TASK MATERIAL:
[Start of section]

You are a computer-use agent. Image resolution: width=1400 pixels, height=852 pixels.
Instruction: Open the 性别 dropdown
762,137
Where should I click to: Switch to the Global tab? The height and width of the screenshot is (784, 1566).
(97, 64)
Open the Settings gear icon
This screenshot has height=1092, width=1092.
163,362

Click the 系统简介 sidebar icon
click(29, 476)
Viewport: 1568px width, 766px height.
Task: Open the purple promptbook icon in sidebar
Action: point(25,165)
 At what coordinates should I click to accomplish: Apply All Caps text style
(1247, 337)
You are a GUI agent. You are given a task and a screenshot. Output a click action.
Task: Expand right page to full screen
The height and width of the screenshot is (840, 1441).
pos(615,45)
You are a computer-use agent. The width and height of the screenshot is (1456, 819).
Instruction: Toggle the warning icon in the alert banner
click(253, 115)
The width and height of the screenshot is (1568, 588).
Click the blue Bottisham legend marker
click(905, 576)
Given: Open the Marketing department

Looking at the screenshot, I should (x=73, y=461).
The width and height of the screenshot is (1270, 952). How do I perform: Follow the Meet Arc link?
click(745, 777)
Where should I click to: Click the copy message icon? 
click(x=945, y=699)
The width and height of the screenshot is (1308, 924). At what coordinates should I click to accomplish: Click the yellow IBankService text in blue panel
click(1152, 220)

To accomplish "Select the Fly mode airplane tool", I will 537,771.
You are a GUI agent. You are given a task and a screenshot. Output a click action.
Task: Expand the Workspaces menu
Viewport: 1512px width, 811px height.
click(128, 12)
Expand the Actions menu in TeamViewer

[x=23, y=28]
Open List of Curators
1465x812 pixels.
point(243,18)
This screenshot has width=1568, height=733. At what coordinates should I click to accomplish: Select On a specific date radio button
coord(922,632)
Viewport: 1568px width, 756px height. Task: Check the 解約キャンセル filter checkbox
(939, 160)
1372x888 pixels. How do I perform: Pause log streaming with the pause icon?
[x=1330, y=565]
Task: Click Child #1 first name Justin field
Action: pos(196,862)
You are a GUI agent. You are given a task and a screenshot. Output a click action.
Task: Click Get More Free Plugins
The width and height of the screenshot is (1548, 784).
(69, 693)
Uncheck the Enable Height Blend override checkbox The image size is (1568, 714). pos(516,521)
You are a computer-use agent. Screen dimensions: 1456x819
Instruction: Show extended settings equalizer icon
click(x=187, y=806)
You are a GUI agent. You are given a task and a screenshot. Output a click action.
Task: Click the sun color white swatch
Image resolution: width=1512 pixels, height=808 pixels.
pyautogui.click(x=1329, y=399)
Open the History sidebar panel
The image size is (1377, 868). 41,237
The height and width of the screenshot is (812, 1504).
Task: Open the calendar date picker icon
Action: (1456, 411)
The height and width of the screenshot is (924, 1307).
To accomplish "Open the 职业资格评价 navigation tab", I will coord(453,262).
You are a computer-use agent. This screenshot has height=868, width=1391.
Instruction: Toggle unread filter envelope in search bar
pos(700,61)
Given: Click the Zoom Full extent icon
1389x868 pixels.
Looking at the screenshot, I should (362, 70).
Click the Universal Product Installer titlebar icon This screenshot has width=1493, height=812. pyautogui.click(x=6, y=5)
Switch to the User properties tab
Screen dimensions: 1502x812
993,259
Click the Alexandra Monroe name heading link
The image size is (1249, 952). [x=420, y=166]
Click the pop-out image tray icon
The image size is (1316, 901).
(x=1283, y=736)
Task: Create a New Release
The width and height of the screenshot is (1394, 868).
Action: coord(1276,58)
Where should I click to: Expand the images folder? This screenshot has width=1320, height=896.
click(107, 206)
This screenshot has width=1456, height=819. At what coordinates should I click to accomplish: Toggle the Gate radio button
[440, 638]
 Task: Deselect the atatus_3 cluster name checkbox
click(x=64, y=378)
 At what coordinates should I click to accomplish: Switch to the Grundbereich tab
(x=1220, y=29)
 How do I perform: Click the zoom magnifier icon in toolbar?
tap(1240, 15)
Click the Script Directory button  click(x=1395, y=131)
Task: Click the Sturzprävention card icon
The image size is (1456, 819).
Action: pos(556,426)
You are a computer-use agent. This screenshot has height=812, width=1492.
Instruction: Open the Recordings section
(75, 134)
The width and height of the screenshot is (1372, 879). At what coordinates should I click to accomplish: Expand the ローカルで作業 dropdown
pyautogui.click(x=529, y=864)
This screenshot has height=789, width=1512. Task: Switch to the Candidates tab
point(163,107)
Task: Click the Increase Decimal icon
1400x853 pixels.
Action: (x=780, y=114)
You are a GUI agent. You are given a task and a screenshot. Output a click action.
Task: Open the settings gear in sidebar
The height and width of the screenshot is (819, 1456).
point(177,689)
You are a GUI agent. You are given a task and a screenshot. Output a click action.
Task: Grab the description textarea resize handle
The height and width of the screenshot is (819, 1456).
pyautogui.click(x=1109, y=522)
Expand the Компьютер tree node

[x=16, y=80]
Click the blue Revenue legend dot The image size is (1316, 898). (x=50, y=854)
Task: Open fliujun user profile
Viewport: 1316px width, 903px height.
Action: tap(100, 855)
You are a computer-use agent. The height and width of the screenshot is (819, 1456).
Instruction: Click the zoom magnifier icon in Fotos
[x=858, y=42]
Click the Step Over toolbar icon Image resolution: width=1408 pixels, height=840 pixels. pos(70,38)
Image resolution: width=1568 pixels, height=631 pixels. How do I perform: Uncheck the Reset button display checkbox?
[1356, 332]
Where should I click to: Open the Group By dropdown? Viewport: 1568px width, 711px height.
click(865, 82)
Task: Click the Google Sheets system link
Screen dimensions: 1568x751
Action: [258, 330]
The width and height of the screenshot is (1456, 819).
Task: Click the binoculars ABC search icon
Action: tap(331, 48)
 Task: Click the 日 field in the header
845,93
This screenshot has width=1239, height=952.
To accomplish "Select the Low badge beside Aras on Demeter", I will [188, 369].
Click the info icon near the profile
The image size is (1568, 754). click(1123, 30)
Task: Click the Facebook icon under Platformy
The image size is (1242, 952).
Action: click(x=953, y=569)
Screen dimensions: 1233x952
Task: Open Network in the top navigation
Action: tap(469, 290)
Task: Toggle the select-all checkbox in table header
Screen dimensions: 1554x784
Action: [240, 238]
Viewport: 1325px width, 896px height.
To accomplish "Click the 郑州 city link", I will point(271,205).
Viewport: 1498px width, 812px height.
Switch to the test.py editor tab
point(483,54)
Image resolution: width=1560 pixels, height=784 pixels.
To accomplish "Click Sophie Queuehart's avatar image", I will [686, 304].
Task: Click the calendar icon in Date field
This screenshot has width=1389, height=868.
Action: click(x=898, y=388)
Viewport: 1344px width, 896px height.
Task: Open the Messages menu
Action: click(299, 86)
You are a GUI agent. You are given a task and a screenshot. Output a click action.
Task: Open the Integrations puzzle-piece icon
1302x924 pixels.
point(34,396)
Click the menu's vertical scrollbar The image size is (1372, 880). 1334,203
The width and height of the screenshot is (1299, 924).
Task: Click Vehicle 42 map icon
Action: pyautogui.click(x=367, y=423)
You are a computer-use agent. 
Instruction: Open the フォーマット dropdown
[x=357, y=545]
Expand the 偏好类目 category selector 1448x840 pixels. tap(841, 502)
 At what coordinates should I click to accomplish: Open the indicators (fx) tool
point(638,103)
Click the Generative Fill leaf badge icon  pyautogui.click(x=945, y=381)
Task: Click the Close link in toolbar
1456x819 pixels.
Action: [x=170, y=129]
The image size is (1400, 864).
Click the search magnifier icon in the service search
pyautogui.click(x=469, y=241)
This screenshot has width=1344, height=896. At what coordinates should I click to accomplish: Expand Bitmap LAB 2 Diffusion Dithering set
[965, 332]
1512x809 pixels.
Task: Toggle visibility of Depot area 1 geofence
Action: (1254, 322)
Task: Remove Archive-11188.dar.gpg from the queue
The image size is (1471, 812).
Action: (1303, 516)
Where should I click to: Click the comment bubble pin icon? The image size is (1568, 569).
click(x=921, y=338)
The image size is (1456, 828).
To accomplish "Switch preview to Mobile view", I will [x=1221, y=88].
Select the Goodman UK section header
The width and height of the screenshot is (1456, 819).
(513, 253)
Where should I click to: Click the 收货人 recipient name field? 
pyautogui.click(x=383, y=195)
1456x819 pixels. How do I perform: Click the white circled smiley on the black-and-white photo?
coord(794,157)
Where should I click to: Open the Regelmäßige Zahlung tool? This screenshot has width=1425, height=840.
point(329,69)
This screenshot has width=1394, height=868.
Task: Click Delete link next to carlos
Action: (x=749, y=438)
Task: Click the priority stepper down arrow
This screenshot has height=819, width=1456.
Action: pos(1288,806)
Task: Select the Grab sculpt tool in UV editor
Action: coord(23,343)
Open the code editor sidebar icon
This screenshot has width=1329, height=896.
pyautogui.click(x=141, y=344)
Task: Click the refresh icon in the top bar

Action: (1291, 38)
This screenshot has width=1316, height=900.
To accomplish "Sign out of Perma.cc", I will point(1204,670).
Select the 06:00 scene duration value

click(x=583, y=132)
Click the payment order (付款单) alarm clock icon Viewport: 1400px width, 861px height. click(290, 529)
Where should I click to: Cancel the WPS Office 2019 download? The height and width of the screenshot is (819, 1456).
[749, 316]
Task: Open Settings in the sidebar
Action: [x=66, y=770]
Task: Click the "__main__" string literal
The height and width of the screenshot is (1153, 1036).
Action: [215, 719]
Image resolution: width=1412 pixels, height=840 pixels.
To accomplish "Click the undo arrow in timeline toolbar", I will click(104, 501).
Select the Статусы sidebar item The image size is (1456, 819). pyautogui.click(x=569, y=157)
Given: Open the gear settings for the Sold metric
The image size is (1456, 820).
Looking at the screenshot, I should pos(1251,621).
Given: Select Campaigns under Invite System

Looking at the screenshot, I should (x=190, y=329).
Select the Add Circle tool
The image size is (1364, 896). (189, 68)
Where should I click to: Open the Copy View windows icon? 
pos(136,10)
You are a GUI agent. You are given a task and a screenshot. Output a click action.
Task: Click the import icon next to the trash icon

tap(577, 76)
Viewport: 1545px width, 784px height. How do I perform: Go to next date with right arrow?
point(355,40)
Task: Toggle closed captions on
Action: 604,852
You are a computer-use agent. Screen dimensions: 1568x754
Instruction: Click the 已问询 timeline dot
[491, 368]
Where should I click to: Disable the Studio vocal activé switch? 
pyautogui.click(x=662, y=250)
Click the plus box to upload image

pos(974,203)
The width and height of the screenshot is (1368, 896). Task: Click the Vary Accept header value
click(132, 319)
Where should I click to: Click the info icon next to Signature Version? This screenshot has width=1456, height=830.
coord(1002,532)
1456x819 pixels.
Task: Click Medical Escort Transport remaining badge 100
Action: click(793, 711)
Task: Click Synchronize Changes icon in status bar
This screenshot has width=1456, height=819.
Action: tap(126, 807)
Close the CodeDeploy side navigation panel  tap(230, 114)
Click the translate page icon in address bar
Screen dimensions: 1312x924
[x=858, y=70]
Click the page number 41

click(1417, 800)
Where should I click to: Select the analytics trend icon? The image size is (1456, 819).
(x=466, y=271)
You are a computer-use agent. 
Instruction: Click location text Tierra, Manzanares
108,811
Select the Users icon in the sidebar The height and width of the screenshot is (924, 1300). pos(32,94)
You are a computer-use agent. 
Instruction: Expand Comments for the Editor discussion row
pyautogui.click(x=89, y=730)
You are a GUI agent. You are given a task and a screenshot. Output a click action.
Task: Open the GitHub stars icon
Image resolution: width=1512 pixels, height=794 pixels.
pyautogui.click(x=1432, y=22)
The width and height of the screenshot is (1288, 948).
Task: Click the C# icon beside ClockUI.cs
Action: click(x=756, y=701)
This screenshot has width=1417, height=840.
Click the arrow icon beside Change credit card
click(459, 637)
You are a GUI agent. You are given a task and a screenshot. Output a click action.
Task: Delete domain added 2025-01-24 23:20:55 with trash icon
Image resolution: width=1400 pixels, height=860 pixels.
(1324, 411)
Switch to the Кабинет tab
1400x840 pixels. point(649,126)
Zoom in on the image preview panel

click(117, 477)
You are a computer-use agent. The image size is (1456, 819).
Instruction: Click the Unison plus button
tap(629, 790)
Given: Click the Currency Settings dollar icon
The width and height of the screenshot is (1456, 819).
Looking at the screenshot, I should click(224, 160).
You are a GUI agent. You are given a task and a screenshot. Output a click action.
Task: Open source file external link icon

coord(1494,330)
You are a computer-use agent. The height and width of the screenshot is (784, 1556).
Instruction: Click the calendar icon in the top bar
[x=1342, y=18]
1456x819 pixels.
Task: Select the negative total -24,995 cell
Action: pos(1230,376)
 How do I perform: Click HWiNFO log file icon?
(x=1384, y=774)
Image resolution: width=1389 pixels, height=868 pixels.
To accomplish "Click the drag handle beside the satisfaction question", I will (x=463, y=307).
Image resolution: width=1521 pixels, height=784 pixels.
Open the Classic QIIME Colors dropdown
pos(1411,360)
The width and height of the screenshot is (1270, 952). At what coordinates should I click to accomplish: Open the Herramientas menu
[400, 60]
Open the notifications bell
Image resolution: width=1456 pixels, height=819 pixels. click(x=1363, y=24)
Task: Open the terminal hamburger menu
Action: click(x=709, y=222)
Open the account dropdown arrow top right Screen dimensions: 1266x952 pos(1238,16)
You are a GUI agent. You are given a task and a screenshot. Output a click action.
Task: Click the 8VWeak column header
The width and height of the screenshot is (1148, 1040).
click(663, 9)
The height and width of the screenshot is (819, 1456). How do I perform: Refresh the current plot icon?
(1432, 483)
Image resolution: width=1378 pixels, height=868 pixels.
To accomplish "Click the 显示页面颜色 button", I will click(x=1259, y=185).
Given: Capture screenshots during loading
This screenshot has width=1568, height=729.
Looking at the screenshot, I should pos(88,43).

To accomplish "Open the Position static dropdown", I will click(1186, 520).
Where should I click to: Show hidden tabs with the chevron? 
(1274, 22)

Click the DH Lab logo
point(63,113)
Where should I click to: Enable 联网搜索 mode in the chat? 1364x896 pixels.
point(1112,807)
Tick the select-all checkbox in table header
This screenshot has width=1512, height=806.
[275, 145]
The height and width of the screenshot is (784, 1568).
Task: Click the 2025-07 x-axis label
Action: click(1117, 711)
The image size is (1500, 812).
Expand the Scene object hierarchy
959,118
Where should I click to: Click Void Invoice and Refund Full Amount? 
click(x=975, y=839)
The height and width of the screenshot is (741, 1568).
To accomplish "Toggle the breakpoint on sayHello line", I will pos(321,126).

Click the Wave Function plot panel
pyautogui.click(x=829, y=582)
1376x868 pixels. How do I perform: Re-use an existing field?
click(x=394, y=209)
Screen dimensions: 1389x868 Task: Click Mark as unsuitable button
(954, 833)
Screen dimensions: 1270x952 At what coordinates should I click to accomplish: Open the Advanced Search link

[End of section]

WORK REQUIRED: Go through the data above and copy each line in which "handle" appears.

RESULT OF THIS TASK:
Task: Grab the description textarea resize handle
To accomplish "Click the drag handle beside the satisfaction question", I will (x=463, y=307).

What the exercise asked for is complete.